» Passage shown:
= Beginning of Section =
Technical Paper 9 – The Why and the How of the Long Transaction

by Richard G. Newell

Abstract

The recent literature on GIS technology has seen the emergence of a new set of
terminology including “long transaction”, “version management”,
“check-out”, “check-in”, “seamless mapbase” and so on.
As is common with new terminology, few people understand what
these things mean, why they are important and what they are for. This paper attempts
to explain what a long transaction is, why it is necessary and how it is managed
in a GIS.

Introduction

Any user of a GIS, mapping system, CAD system, word processor or indeed any system
which involves updating data over a significant period of time is in fact engaged
in a long transaction. Contrast this with the user of a commercial DBMS application
such as banking or airline reservation. In such an application, a user may prepare
an input screen over a period of a few seconds which then updates the system resulting
in a transaction which lasts a small fraction of a second.

What is the difference between these two uses of a computer system? Why is it
that the short transaction mechanisms implemented in all of today’s commercial
DBMSs do not satisfy the requirements of design-type systems?

Long transaction applications in a GIS involve the modification of data that is
relatively static. These include:

Data conversion
Map-base and asset management
Analysis which produces large amounts of intermediate results
Design studies with multiple alternative designs
Short transaction examples occur in the everyday operational use of a system.
These might include:
Vehicle tracking
Customer service bureau
Fault logging
Emergency planning

Drawing office managers, using paper drawings are forced into implementing a long
transaction mechanism, known as drawings management. It is impractical to allow
two draftsmen to have a drawing out for update at the same time. There is only
one master copy of every drawing and only one draftsman at a time can modify it.

Any other user can have read only access to a copy of a drawing, in which case
the information he has may be out of date, and this is usually deemed acceptable.
In fact it is not uncommon in organisations such as local authorities, for there
to be multiple copies of the same set of maps, all independently updated and maintained.
Although this is deemed to be not so acceptable, these organisations put up with
it because there is no alternative where the maps are on paper.

Sheet-Based or Tiled Systems

The early digital mapping systems were based on CAD systems where the mapbase
was held as a collection of CAD drawings. The methods of managing such a system
where multiple users wish to access and update the mapbase are based on the manual
drawing office approach. Indeed there is a market for Document Management systems
in which an intelligent drawing register is held in a database alongside the drawings
to record the status of each drawing in the registry. The advantage of these sheet
based digital mapping systems is their simplicity, but their disadvantage is that
handling any object which lies across a tile boundary becomes exceedingly cumbersome.
= End of Section =
» Dataset excerpts:
= Beginning of Section =
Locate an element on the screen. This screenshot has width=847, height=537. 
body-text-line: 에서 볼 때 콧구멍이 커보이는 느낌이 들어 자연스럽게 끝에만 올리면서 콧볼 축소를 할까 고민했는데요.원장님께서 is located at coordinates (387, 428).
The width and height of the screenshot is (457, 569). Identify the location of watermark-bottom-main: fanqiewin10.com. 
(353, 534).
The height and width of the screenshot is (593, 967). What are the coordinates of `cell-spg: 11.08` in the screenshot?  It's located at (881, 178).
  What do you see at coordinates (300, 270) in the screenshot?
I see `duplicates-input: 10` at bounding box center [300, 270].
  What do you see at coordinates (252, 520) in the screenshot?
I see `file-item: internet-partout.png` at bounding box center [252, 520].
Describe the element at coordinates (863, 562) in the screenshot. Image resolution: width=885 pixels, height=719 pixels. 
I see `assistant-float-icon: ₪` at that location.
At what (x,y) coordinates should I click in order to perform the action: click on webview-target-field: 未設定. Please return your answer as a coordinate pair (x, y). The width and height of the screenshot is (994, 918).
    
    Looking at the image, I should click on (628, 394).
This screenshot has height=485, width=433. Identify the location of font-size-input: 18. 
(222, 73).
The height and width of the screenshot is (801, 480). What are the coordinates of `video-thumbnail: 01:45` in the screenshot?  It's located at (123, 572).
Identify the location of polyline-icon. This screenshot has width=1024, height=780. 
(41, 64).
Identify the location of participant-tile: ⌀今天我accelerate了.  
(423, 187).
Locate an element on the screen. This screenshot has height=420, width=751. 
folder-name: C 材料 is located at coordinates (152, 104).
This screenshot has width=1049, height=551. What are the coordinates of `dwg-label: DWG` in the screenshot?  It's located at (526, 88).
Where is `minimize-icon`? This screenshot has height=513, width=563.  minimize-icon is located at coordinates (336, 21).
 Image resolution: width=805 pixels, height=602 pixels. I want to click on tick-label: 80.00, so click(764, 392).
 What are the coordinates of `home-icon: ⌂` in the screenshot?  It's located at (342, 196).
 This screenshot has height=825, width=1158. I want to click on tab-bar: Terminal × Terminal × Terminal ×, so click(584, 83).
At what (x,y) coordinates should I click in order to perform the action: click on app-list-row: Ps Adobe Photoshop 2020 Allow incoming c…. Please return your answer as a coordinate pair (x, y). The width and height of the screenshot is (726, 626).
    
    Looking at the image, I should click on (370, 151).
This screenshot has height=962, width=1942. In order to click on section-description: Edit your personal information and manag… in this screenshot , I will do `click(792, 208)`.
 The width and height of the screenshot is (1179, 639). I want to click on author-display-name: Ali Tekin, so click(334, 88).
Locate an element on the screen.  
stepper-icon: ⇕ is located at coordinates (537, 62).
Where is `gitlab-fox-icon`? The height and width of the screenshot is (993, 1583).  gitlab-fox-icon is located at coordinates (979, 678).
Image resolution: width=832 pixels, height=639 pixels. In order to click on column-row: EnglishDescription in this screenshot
= End of Section =
» Job: From the long transaction paper above, copy out verbatim the stretch from "As is common" through "of a second.".

» Written solution:
As is common with new terminology, few people understand what
these things mean, why they are important and what they are for. This paper attempts
to explain what a long transaction is, why it is necessary and how it is managed
in a GIS.

Introduction

Any user of a GIS, mapping system, CAD system, word processor or indeed any system
which involves updating data over a significant period of time is in fact engaged
in a long transaction. Contrast this with the user of a commercial DBMS application
such as banking or airline reservation. In such an application, a user may prepare
an input screen over a period of a few seconds which then updates the system resulting
in a transaction which lasts a small fraction of a second.